А теперь, теперь… Пожалуйста, пусть приказ об уничтожении этих безумцев отдаст кто-нибудь другой!

Все люди опутаны паутиной истории, и часто импульс, зародившийся на одном конце нити, находит отклик на другом даже раньше, чем носитель этого импульса осознает его существование. Так, едва лишь мысль о разгроме Когорты оформилась в мозгу Джамеда, как в тот же миг сыскался некто, желающий нести за это ответственность.

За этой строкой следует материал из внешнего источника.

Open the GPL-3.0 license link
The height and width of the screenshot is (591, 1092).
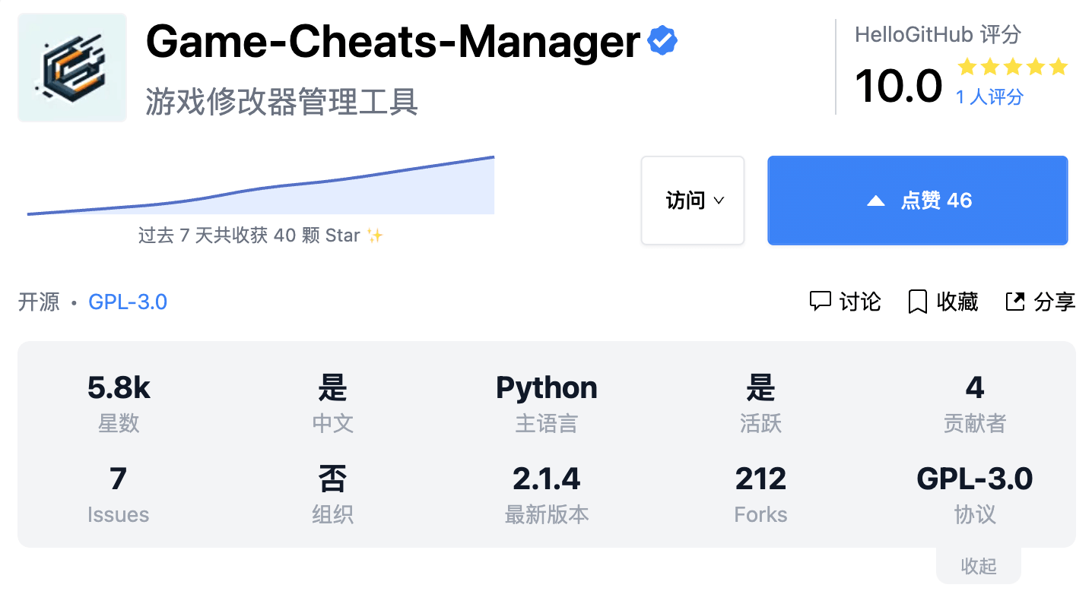click(128, 302)
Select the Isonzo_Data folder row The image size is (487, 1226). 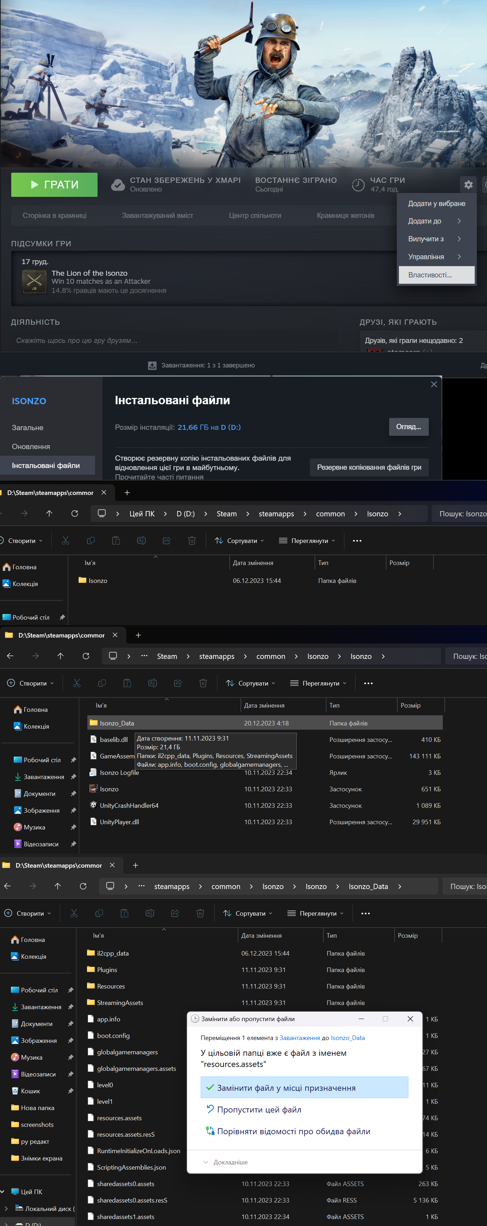(117, 723)
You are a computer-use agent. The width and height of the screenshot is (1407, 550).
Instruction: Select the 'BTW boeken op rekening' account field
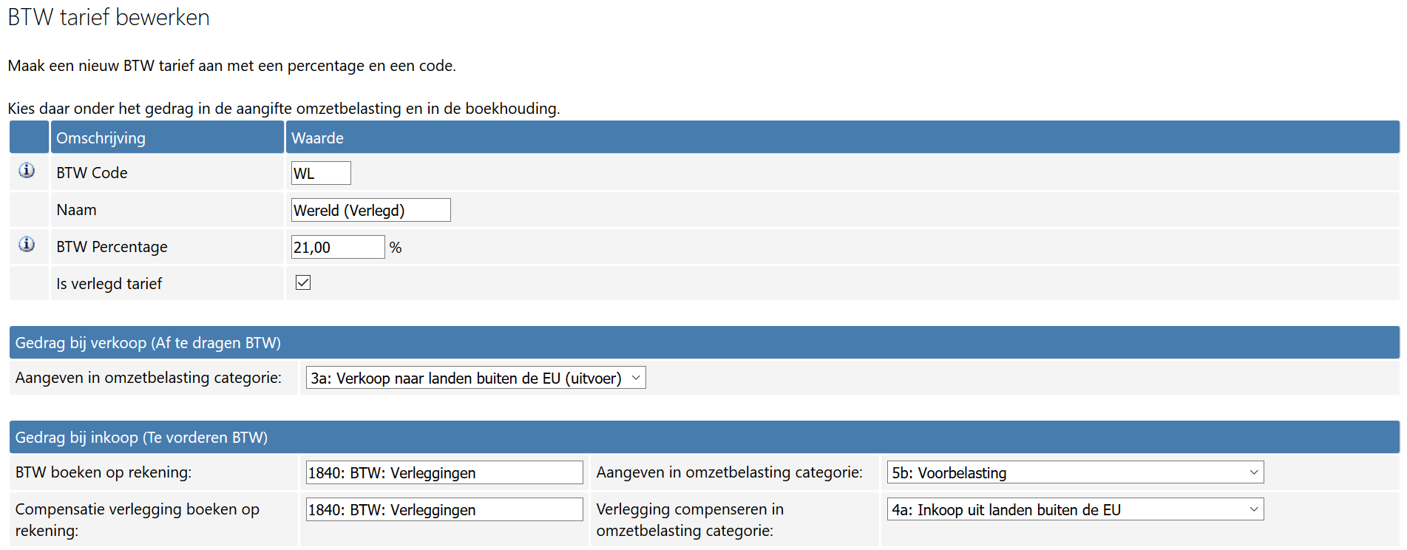pos(444,472)
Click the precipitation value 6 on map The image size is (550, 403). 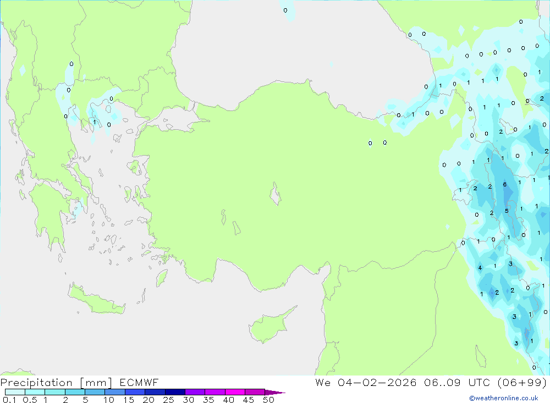coord(504,185)
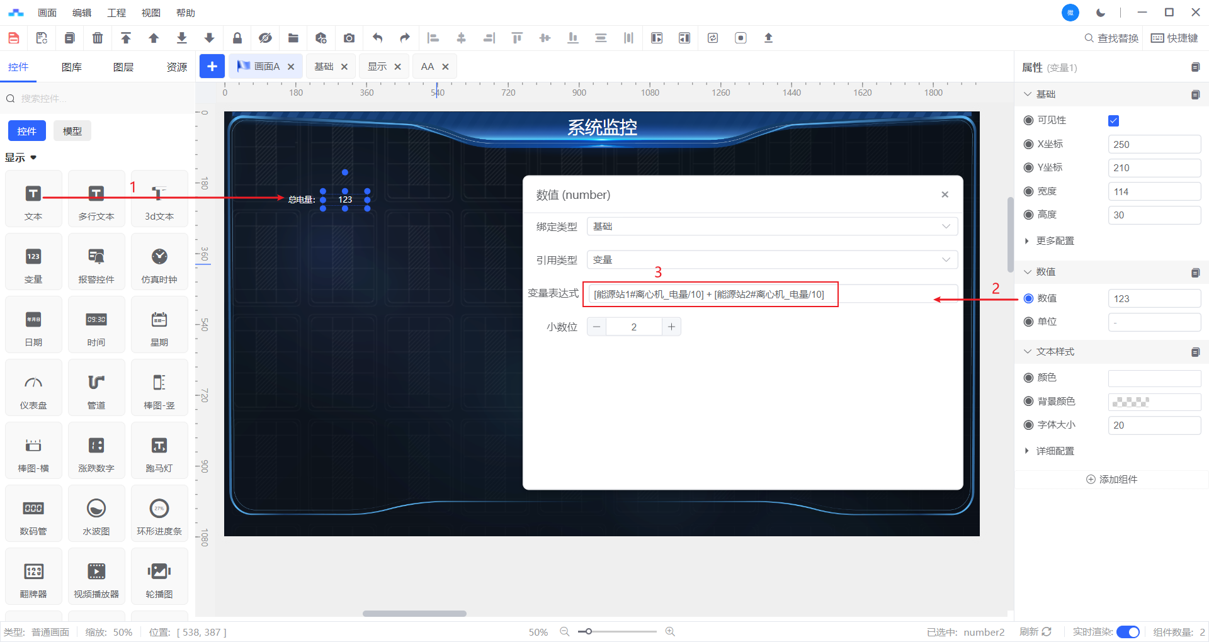Select the 水波图 control icon
The height and width of the screenshot is (642, 1209).
click(x=96, y=514)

– Думаю, одного снаряда хватит, – сказал стоящий за креслом Освободителя Аргост Глефод – бывший маршал Гураба, предатель, великий человек и отец, помимо Глефода-младшего, еще шести или семи сыновьям. Всех этих детей он прижил вне брака, и каждый годился в наследники рода больше, нежели тот, кто был им по праву рождения.

О, эти пути, чья неверность открывается лишь на полдороге, эти ошибки, изначально заложенные в безупречном плане и словно бы вызванные к жизни его безупречностью! Тихая женщина, мать капитана – отчего он соблазнился этим умертвием, почему не разглядел в ее тусклой безжизненной красоте оттиск той беспощадной печати, что неизбежно будет стоять на всем произведенном ею на свет? Вероятно, то был единственный раз в жизни Аргоста Глефода, когда практичность, расчет, здравый смысл и прочие столь высоко ценимые им вещи посмеялись ему в лицо. Выбирая в жены младшую дочь знатного рода, девицу покорную и робкую, подлинный чистый лист, который уверенной мужской руке сама природа велит заполнить расписанием уборок и стирок, рецептами супов, варений и горячих блюд – мог ли маршал предполагать, что его могучая честолюбивая кровь окажется слабее розовой водицы, текущей в этом тщедушном создании?

Если Аргост Глефод и верил во что-то, то лишь в свой род, его силу и роль в истории – и все это оказалось посрамлено. Что толку было в покорности мужу, в уступленном ему праве воспитывать первенца по своему разумению, коли заветный наследник, надежда и продолжатель отцовского дела вопреки всему на свете оказался целиком скроен из ее материала, а славный род Глефодов не удостоился в этом полотнище и лоскутка? Не было ни задиристого мальчишки, ни упрямого волчонка, ни будущего солдата, которого природные свойства и надлежащее воспитание вознесли бы еще выше маршала Аргоста, к вящей славе семейства, ведущего свой отсчет с зари Гураба, с тех самых времен, когда старый мир, тогда еще не старый, уничтожил другой, совсем уже дряхлый мир.

Был кто-то другой, ненужный и нежеланный. Кто-то, из кого никак не мог получиться великий человек и герой.

В долгой цепи Глефодов свое звено маршал выковал на совесть. Блистательная карьера, безупречная репутация – все это он заслужил упорным трудом. У него было полное право не винить себя за то, что тихая женщина родила ему тихого сына, однако мальчик, столь непохожий, столь чужой, все равно стоял перед его глазами, словно живое воплощение вины. Пусть и невольно, но маршал опозорился перед родом. Как человек, привыкший отвечать за все, в несостоятельности сына он видел несостоятельность отца.